L’ascension de Mojtaba Khamenei au sommet de l’État iranien place au cœur de la scène nationale une figure jusqu’ici quasi inconnue, alors que le pays traverse une période de guerre et de turbulences politiques.
La nomination de Mojtaba Khamenei comme guide suprême, annoncée par les médias d’État iraniens ce week-end, survient quelques jours seulement après l’assassinat de son père, l’ayatollah Ali Khamenei, lors de la première vague de frappes israélo-américaines sur Téhéran. Cette escalade a plongé la région dans sa confrontation la plus grave depuis des décennies.
Âgé de 56 ans, Mojtaba Khamenei prend les rênes à un moment où le système politique iranien, le commandement militaire et les alliances régionales sont soumis à de fortes tensions. Pourtant, pour la plupart des Iraniens et de l’observatoire international, ce religieux reste une énigme : rarement photographié, jamais élu et presque totalement absent de la vie publique.
Né à Mashhad en 1969, il est le deuxième des six enfants de l’ayatollah défunt. Il a étudié à l’école Alavi de Téhéran avant de participer brièvement à la guerre Iran-Irak durant son adolescence. En 1999, il rejoint Qom pour des études religieuses approfondies, adoptant alors la tenue cléricale.
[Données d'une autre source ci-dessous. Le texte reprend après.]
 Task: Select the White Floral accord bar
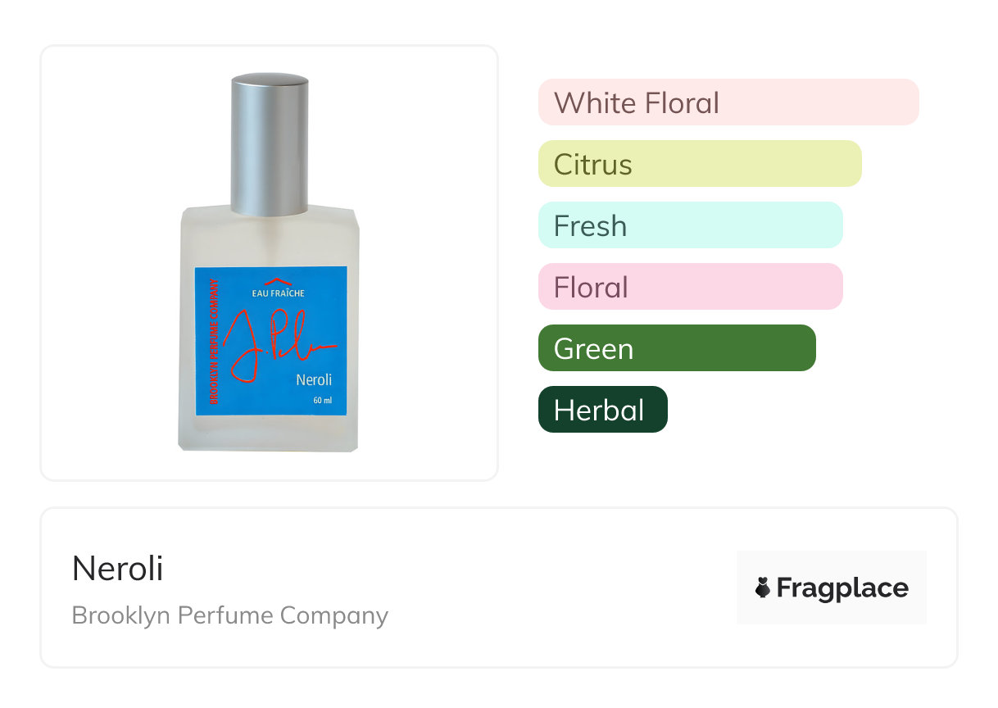(728, 102)
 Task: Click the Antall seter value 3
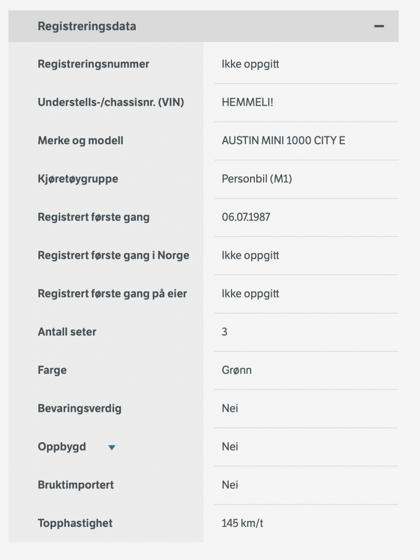[x=224, y=332]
Contrairement à son père, figure politique publique bien avant de devenir guide suprême, Mojtaba n’a jamais occupé de fonction officielle, prononcé de discours majeurs ni accordé d’interviews. Mais cette discrétion n’a jamais empêché son influence : diplomates, analystes et initiés le décrivaient comme un intermédiaire clé auprès de son père, régulant l’accès à l’information et orientant les rapports de force internes. Des câbles de WikiLeaks l’avaient même qualifié de « pouvoir caché sous les robes », soulignant son rôle stratégique et ses liens étroits avec les services de sécurité.
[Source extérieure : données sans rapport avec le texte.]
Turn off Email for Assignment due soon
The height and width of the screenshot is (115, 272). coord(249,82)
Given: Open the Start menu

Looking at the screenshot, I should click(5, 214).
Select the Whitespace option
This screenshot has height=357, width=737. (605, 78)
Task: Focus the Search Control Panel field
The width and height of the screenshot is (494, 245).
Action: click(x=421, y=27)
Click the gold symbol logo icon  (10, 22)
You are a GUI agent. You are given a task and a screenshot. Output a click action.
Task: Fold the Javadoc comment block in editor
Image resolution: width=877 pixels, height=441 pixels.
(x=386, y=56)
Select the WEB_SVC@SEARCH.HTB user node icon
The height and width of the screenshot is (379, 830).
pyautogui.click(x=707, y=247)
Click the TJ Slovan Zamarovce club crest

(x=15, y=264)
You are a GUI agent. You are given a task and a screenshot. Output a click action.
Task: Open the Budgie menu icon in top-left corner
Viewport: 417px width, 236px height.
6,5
Aujourd’hui, son arrivée à la succession soulève une question centrale : Mojtaba Khamenei incarne-t-il un changement générationnel ou la consolidation d’un système qu’il a déjà contribué à gérer dans l’ombre ? Son accession au pouvoir intervient alors que la structure dirigeante iranienne est mise à rude épreuve par la guerre menée par les États-Unis et Israël, qui a frappé infrastructures militaires, dirigeants politiques et actifs stratégiques à travers le pays.
Les frappes qui ont tué l’ayatollah Khamenei ont brisé l’idée de l’invulnérabilité du bureau du guide suprême, forçant la République islamique à affronter à la fois une attaque extérieure et une incertitude intérieure. Les partisans de Mojtaba assurent que sa connaissance intime des rouages de l’État garantira la continuité en cette période de crise.
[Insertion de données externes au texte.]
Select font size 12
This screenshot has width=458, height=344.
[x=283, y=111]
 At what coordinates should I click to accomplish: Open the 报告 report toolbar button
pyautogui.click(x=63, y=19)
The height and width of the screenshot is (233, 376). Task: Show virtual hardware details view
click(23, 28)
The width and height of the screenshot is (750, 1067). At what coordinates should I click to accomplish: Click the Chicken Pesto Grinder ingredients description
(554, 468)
Pour l’heure, il hérite d’un rôle d’immense autorité, mais également de vulnérabilité inédite. Son secret a-t-il masqué un instinct réformateur ou a-t-il simplement préservé les habitudes de l’ancienne garde ? Une chose est sûre : le prochain chapitre de l’histoire iranienne — sur le plan militaire, diplomatique et politique — sera façonné par un homme que le pays commence seulement à découvrir.